With that said, I am the oldest of 4 kids, by 12 years. My mom had me a week after she turned 21, raised me by herself until she met my stepdad, they got married when I was ten and had my first sister when I was almost 13, second when I was 15 and my brother when I was 17. I always wanted siblings, I was always jealous of my friends who had siblings, but I wanted them when I was a child, not a teenager. I do not resent my mother for essentially creating another family, but I felt very disconnected for a long time because of the age difference and also, like I said before, my mom is a really toxic person. BUT, I never let that stop me from trying to have good relationships with my siblings. Now, of course, they have far different relationships with each other than with me because they actually grew up together and have many more shared experiences. But we all get along great and have actually bonded over our toxic mother and the situation we watched her go through with her siblings.

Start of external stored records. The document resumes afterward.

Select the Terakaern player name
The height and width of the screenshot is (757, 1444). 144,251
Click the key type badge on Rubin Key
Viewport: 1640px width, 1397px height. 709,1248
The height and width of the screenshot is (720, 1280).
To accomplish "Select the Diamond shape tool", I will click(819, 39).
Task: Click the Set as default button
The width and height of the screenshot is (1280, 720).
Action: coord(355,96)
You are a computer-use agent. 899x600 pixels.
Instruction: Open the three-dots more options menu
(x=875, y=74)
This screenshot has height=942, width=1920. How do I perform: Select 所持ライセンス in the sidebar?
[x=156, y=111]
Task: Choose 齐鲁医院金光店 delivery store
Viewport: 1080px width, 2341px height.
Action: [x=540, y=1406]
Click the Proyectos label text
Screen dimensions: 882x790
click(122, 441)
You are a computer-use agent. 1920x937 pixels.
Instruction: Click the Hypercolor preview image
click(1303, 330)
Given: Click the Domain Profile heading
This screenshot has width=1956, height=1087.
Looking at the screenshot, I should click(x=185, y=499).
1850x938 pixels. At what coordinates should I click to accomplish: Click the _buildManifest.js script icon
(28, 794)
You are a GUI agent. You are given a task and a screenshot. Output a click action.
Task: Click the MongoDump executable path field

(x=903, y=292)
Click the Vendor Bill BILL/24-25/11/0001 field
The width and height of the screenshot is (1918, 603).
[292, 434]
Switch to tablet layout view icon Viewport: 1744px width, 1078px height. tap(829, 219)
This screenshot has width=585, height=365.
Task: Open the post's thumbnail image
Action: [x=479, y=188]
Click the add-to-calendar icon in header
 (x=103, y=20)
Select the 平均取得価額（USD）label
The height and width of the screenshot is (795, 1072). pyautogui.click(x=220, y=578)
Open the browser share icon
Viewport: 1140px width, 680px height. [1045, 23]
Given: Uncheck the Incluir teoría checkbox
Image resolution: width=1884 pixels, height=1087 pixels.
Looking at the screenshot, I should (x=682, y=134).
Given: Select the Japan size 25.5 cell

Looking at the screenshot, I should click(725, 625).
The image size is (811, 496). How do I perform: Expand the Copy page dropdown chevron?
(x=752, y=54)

I had my first son when I was 22, I actually didn't want children and then I had him and I knew I wanted more. I wanted a family, I wanted him to have what my siblings got to have with each other. Unfortunately, his father and I divorced when he was 5 and I didn't get that opportunity to give him that family until.....last year LMAO. So, my oldest was 16 and I gave birth to his first brother. And they love each other SO much. The older one is now 17 and the baby is 10 months and we are a very close family. And because of his age being closer to my siblings, hes very close with my siblings as well, because he spent most of his childhood around them. And now we are going to try for another one because I don't feel like our family is quite complete. I could be wrong, it's in God's hands lol, but I want the baby to have someone to grow up with, like the oldest one should have had, but I want my oldest one to have the family he should have had all along.

My oldest would have been just fine without any siblings, in fact he didn't want any at all. But he is happy he has one now.

Lol don't know if that helps, but at the end of the day, anything can come of it. I'd be totally ok if we didn't have another one, but for us, it's worth trying for. Either way, both of my kids are loved and love each other. And that's all that matters to me.